### DATA IN THIS EXERCISE
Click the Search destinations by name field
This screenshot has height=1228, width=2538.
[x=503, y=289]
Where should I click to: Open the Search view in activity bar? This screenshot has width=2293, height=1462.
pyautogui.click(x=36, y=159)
######
The answer must be the line containing "Where should I" and every line after it through the last line of the records above, repeated exactly.

▶ TASK RESPONSE
Where should I click to: Open the Search view in activity bar? This screenshot has width=2293, height=1462.
pyautogui.click(x=36, y=159)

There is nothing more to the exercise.